Exercise aim
Work out how many lines in the entries below include the word "computer". Give nothing but the number.

Records for the exercise
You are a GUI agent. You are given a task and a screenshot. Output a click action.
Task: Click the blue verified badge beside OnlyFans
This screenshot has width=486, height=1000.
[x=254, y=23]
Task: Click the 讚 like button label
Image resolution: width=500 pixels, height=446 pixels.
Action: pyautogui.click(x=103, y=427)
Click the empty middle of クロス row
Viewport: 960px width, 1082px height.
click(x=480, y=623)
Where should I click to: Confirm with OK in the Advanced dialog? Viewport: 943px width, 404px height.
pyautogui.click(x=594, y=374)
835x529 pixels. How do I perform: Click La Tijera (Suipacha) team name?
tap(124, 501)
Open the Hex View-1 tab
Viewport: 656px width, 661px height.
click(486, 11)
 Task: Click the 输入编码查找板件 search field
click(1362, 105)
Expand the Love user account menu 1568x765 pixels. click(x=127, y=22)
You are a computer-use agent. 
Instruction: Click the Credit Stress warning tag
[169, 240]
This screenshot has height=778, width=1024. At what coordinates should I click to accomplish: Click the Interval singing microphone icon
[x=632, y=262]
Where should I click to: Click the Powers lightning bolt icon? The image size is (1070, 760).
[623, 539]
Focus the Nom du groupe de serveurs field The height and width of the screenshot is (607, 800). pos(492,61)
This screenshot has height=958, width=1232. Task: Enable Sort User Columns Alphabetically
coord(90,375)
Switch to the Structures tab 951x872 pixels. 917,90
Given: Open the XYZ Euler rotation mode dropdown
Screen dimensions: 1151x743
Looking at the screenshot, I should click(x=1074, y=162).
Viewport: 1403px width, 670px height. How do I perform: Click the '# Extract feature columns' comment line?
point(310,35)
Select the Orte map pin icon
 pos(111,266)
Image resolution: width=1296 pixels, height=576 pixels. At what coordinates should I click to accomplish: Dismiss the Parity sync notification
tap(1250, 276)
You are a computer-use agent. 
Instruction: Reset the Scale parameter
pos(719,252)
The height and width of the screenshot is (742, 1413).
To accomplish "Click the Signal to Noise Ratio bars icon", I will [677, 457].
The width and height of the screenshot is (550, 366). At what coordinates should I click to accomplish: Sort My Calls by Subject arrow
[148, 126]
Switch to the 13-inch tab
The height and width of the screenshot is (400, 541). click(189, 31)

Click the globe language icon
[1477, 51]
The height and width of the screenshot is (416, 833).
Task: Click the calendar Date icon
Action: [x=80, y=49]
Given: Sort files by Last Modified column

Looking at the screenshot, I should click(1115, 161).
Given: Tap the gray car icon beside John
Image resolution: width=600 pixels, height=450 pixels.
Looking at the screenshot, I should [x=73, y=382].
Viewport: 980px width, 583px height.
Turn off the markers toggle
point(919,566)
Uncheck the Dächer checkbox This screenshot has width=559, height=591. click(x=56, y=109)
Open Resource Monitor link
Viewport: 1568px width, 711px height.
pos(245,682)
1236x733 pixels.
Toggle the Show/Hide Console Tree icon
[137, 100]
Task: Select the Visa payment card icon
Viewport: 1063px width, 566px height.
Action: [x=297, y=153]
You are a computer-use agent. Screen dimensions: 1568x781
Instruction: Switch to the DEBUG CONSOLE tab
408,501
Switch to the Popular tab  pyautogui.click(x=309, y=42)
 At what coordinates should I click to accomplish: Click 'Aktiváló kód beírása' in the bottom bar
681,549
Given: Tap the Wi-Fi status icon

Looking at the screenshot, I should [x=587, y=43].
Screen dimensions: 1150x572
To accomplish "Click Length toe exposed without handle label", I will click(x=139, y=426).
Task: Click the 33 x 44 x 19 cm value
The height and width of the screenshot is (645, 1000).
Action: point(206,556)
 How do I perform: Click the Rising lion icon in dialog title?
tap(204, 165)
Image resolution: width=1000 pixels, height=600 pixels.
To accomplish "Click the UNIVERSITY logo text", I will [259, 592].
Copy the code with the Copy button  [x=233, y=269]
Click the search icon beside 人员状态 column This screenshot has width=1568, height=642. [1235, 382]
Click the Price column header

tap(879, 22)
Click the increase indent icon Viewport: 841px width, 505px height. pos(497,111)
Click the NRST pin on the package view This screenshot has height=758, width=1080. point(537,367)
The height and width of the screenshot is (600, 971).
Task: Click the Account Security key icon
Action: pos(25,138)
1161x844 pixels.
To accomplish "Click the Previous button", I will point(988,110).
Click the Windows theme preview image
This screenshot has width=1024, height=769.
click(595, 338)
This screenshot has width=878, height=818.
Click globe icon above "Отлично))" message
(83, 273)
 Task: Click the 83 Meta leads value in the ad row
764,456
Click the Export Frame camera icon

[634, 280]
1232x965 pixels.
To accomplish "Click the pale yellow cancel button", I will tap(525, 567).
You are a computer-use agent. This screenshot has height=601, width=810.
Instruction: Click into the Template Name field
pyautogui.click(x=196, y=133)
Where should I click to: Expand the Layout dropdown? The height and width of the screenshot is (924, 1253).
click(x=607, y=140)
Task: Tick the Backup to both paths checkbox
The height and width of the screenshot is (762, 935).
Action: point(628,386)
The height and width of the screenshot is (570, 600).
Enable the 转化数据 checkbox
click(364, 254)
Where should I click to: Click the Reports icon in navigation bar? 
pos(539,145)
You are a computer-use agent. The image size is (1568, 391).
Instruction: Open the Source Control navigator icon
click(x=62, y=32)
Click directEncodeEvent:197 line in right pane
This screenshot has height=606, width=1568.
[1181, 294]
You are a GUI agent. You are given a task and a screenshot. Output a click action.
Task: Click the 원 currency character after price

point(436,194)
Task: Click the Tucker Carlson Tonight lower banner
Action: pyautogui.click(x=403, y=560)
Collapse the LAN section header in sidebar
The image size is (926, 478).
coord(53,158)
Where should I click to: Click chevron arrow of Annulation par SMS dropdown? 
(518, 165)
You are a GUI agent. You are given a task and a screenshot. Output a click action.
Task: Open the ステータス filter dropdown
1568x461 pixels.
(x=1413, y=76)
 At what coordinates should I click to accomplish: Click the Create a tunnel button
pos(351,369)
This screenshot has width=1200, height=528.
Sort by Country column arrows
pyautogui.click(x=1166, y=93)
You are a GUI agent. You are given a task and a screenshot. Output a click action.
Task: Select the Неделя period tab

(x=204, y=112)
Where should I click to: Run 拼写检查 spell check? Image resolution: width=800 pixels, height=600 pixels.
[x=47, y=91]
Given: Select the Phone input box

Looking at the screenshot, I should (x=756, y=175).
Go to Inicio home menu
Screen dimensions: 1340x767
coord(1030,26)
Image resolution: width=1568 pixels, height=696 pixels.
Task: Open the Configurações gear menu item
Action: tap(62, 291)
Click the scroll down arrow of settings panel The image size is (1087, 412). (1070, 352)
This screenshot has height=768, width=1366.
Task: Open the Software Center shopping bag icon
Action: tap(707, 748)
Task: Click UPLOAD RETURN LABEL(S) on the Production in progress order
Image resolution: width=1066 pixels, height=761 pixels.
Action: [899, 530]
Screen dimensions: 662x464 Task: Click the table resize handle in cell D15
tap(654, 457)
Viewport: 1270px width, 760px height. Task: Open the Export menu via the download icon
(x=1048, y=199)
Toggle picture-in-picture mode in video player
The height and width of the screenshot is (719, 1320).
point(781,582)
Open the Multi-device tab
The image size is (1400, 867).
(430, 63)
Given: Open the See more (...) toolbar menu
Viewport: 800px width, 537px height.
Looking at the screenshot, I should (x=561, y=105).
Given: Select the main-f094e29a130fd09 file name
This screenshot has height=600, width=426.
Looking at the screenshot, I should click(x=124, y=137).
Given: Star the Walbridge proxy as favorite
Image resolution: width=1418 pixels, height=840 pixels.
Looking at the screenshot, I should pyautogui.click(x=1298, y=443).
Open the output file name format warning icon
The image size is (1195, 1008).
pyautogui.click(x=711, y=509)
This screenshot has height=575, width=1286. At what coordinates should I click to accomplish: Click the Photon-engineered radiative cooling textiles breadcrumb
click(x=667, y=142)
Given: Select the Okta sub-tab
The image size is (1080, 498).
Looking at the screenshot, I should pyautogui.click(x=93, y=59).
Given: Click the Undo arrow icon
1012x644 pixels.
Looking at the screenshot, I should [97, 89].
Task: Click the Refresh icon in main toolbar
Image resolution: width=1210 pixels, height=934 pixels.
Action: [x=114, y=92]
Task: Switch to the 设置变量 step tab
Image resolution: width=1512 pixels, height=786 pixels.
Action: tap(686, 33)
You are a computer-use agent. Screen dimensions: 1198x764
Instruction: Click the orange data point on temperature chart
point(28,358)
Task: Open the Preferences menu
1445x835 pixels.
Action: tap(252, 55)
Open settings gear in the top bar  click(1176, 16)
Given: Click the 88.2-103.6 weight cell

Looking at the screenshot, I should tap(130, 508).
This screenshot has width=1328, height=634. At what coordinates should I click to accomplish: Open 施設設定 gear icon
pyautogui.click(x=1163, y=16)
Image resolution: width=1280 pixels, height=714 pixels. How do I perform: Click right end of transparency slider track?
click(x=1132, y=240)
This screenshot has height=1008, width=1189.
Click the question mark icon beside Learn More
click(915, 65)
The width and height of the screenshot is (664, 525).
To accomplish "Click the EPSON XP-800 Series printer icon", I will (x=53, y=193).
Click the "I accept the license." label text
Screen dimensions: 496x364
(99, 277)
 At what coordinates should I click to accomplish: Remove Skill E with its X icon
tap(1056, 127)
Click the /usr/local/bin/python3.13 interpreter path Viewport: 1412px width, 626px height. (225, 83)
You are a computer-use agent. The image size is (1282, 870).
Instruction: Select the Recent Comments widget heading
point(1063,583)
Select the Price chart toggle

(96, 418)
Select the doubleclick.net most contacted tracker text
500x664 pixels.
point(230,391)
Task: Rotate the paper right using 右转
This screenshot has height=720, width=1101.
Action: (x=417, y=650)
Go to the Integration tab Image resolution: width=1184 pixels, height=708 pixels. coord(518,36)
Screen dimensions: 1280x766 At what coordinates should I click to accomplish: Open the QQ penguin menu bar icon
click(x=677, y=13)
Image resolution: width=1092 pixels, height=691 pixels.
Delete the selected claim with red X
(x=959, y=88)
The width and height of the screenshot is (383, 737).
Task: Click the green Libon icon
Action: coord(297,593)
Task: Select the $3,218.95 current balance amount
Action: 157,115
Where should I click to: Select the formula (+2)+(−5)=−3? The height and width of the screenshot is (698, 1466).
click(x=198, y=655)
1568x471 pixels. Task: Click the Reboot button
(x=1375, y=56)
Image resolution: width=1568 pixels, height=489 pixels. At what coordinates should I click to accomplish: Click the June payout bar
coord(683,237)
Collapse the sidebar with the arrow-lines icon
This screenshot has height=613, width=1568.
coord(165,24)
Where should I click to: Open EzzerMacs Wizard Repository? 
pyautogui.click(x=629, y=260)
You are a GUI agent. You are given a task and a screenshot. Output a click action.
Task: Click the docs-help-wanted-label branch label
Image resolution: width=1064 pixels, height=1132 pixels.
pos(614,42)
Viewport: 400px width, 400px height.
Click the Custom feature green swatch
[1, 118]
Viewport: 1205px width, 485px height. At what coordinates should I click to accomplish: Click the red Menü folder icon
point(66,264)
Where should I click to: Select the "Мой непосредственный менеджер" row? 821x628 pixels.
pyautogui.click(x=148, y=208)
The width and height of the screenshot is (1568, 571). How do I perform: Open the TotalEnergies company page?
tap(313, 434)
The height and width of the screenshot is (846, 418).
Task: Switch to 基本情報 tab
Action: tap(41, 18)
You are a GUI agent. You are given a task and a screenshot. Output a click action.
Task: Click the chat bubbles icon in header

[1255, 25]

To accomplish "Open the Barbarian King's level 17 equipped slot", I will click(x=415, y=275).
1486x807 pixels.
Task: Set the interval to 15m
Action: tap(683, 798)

Expected answer
7